-- Opening Marker --

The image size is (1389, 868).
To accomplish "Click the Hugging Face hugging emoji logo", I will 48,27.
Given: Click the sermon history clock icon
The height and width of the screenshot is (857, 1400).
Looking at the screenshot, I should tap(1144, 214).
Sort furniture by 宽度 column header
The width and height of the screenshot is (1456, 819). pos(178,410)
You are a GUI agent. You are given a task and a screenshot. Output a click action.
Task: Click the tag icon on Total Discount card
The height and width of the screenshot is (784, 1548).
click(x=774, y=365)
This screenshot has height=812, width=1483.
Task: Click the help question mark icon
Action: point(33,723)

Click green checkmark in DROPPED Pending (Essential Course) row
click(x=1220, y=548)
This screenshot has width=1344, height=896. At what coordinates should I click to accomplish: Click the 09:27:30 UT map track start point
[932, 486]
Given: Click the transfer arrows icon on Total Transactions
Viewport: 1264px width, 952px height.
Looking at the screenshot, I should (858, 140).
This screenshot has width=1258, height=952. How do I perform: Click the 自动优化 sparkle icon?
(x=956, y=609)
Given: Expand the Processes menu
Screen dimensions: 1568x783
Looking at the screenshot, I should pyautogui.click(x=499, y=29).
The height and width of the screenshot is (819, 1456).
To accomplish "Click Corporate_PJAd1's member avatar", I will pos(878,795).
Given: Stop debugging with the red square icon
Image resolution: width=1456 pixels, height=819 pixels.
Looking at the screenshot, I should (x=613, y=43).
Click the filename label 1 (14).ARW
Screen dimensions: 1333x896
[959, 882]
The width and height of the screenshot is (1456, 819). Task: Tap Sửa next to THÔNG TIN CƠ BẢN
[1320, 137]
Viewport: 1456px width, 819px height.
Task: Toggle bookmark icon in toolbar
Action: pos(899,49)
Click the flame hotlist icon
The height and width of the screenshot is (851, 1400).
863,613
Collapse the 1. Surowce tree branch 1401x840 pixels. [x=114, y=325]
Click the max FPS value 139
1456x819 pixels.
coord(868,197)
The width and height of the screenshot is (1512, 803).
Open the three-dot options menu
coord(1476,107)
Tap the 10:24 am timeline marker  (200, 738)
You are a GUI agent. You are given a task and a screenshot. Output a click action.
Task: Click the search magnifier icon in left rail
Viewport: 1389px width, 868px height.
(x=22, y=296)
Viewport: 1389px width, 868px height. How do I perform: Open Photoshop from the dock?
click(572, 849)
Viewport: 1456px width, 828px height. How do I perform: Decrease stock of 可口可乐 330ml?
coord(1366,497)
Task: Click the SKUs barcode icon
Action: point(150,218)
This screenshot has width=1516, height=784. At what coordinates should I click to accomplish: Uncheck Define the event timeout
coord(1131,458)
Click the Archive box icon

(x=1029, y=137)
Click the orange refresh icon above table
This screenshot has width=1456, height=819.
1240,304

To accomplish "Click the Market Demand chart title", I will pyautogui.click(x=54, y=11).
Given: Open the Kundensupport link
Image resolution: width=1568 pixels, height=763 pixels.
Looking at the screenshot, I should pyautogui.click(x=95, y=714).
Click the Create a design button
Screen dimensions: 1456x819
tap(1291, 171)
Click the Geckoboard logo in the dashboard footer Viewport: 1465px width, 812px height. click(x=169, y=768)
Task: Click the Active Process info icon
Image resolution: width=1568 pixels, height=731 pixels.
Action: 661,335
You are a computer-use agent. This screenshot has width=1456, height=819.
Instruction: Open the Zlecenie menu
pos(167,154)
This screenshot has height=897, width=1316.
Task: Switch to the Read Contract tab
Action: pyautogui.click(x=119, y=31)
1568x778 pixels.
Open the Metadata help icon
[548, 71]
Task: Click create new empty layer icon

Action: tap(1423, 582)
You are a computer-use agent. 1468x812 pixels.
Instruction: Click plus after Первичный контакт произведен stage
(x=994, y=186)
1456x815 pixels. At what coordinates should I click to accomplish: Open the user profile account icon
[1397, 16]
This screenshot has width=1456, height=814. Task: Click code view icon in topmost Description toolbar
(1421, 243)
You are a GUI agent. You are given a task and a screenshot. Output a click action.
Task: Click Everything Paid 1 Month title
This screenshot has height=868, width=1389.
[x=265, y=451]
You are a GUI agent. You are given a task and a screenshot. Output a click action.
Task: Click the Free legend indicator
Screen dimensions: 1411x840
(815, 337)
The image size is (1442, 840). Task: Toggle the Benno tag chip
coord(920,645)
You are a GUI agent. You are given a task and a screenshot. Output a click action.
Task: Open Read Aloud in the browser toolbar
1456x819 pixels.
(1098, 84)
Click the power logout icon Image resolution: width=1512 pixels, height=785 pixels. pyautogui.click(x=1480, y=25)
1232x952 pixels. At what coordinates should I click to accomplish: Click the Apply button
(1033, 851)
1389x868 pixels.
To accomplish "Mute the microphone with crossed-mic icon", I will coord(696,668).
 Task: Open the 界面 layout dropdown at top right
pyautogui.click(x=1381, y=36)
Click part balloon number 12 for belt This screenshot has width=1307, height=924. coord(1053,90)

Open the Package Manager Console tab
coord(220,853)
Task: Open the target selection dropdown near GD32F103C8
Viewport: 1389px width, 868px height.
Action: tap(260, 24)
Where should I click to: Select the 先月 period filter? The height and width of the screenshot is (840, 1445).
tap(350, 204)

-- Closing Marker --

#### YOUR INSTRUCTIONS
What is needed here is an exact copy of all the records above.

#### RESULT OF THIS TASK
The image size is (1389, 868).
To accomplish "Click the Hugging Face hugging emoji logo", I will 48,27.
Given: Click the sermon history clock icon
The height and width of the screenshot is (857, 1400).
Looking at the screenshot, I should tap(1144, 214).
Sort furniture by 宽度 column header
The width and height of the screenshot is (1456, 819). pos(178,410)
You are a GUI agent. You are given a task and a screenshot. Output a click action.
Task: Click the tag icon on Total Discount card
The height and width of the screenshot is (784, 1548).
click(x=774, y=365)
This screenshot has height=812, width=1483.
Task: Click the help question mark icon
Action: point(33,723)

Click green checkmark in DROPPED Pending (Essential Course) row
click(x=1220, y=548)
This screenshot has width=1344, height=896. At what coordinates should I click to accomplish: Click the 09:27:30 UT map track start point
[932, 486]
Given: Click the transfer arrows icon on Total Transactions
Viewport: 1264px width, 952px height.
Looking at the screenshot, I should (858, 140).
This screenshot has width=1258, height=952. How do I perform: Click the 自动优化 sparkle icon?
(x=956, y=609)
Given: Expand the Processes menu
Screen dimensions: 1568x783
Looking at the screenshot, I should pyautogui.click(x=499, y=29).
The height and width of the screenshot is (819, 1456).
To accomplish "Click Corporate_PJAd1's member avatar", I will pos(878,795).
Given: Stop debugging with the red square icon
Image resolution: width=1456 pixels, height=819 pixels.
Looking at the screenshot, I should (x=613, y=43).
Click the filename label 1 (14).ARW
Screen dimensions: 1333x896
[959, 882]
The width and height of the screenshot is (1456, 819). Task: Tap Sửa next to THÔNG TIN CƠ BẢN
[1320, 137]
Viewport: 1456px width, 819px height.
Task: Toggle bookmark icon in toolbar
Action: pos(899,49)
Click the flame hotlist icon
The height and width of the screenshot is (851, 1400).
863,613
Collapse the 1. Surowce tree branch 1401x840 pixels. [x=114, y=325]
Click the max FPS value 139
1456x819 pixels.
coord(868,197)
The width and height of the screenshot is (1512, 803).
Open the three-dot options menu
coord(1476,107)
Tap the 10:24 am timeline marker  (200, 738)
You are a GUI agent. You are given a task and a screenshot. Output a click action.
Task: Click the search magnifier icon in left rail
Viewport: 1389px width, 868px height.
(x=22, y=296)
Viewport: 1389px width, 868px height. How do I perform: Open Photoshop from the dock?
click(572, 849)
Viewport: 1456px width, 828px height. How do I perform: Decrease stock of 可口可乐 330ml?
coord(1366,497)
Task: Click the SKUs barcode icon
Action: point(150,218)
This screenshot has width=1516, height=784. At what coordinates should I click to accomplish: Uncheck Define the event timeout
coord(1131,458)
Click the Archive box icon

(x=1029, y=137)
Click the orange refresh icon above table
This screenshot has width=1456, height=819.
1240,304

To accomplish "Click the Market Demand chart title", I will pyautogui.click(x=54, y=11).
Given: Open the Kundensupport link
Image resolution: width=1568 pixels, height=763 pixels.
Looking at the screenshot, I should pyautogui.click(x=95, y=714).
Click the Create a design button
Screen dimensions: 1456x819
tap(1291, 171)
Click the Geckoboard logo in the dashboard footer Viewport: 1465px width, 812px height. click(x=169, y=768)
Task: Click the Active Process info icon
Image resolution: width=1568 pixels, height=731 pixels.
Action: 661,335
You are a computer-use agent. This screenshot has width=1456, height=819.
Instruction: Open the Zlecenie menu
pos(167,154)
This screenshot has height=897, width=1316.
Task: Switch to the Read Contract tab
Action: pyautogui.click(x=119, y=31)
1568x778 pixels.
Open the Metadata help icon
[548, 71]
Task: Click create new empty layer icon

Action: tap(1423, 582)
You are a computer-use agent. 1468x812 pixels.
Instruction: Click plus after Первичный контакт произведен stage
(x=994, y=186)
1456x815 pixels. At what coordinates should I click to accomplish: Open the user profile account icon
[1397, 16]
This screenshot has width=1456, height=814. Task: Click code view icon in topmost Description toolbar
(1421, 243)
You are a GUI agent. You are given a task and a screenshot. Output a click action.
Task: Click Everything Paid 1 Month title
This screenshot has height=868, width=1389.
[x=265, y=451]
You are a GUI agent. You are given a task and a screenshot. Output a click action.
Task: Click the Free legend indicator
Screen dimensions: 1411x840
(815, 337)
The image size is (1442, 840). Task: Toggle the Benno tag chip
coord(920,645)
You are a GUI agent. You are given a task and a screenshot. Output a click action.
Task: Open Read Aloud in the browser toolbar
1456x819 pixels.
(1098, 84)
Click the power logout icon Image resolution: width=1512 pixels, height=785 pixels. pyautogui.click(x=1480, y=25)
1232x952 pixels. At what coordinates should I click to accomplish: Click the Apply button
(1033, 851)
1389x868 pixels.
To accomplish "Mute the microphone with crossed-mic icon", I will coord(696,668).
 Task: Open the 界面 layout dropdown at top right
pyautogui.click(x=1381, y=36)
Click part balloon number 12 for belt This screenshot has width=1307, height=924. coord(1053,90)

Open the Package Manager Console tab
coord(220,853)
Task: Open the target selection dropdown near GD32F103C8
Viewport: 1389px width, 868px height.
Action: tap(260, 24)
Where should I click to: Select the 先月 period filter? The height and width of the screenshot is (840, 1445).
tap(350, 204)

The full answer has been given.